Exec Approvals
Exec approvals are the safety interlock that controls which commands your agent can run on the host machine (gateway or node). By default, all host exec requests are denied — you must explicitly allowlist the commands you want your agent to run independently. This prevents accidental execution of destructive commands.

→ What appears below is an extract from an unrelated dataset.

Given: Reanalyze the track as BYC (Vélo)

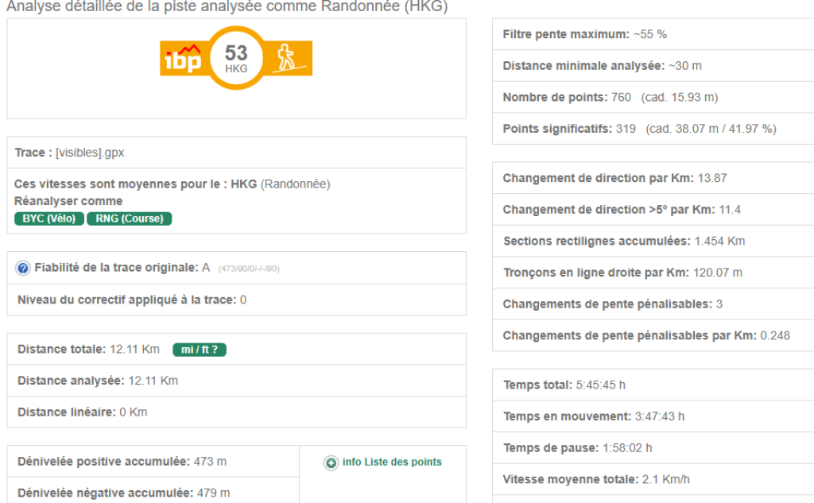Looking at the screenshot, I should (49, 219).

The default security policy is deny. You must configure an allowlist before your agent can execute any host commands.
How It Works
Approvals are enforced locally on the execution host and sit on top of tool policy and elevated gating. The effective policy is always the stricter of tools.exec.* and the approvals defaults. Settings are stored in ~/.openclaw/exec-approvals.json on the host.
Security Policies
| Policy | Behavior |
|---|---|
deny | Block all host exec requests (default) |
allowlist | Allow only commands matching the allowlist |
full | Allow everything (equivalent to elevated mode) |
Ask Behavior
The ask setting controls when the user is prompted for approval:
| Setting | Behavior |
|---|---|
off | Never prompt |
on-miss | Prompt only when the allowlist does not match (default) |
always | Prompt on every command |
If a prompt is required but no UI is reachable, the askFallback setting decides the outcome (deny by default).
Allowlists
Allowlists are per agent — each agent has its own set of allowed command patterns. Patterns are case-insensitive globs that must resolve to binary paths (basename-only entries are ignored).
Example patterns:
~/Projects/**/bin/rg ~/.local/bin/* /opt/homebrew/bin/rg
Each entry tracks last-used metadata (timestamp, command, resolved path) so you can audit and keep the list tidy.
Approval Flow
When a command requires approval, the gateway broadcasts the request to connected operator clients. The approval dialog shows the command, arguments, working directory, agent ID, and resolved path. You can:
- Allow once — run the command now
- Allow always — add to the allowlist and run
- Deny — block the request
Approval prompts can also be forwarded to chat channels (Slack, Telegram, Discord, etc.) and resolved with /approve.
Editing in the Control UI
Navigate to Nodes > Exec Approvals in the Control UI to edit defaults, per-agent overrides, and allowlists. Select a scope (Defaults or a specific agent), adjust the policy, add or remove allowlist patterns, then save.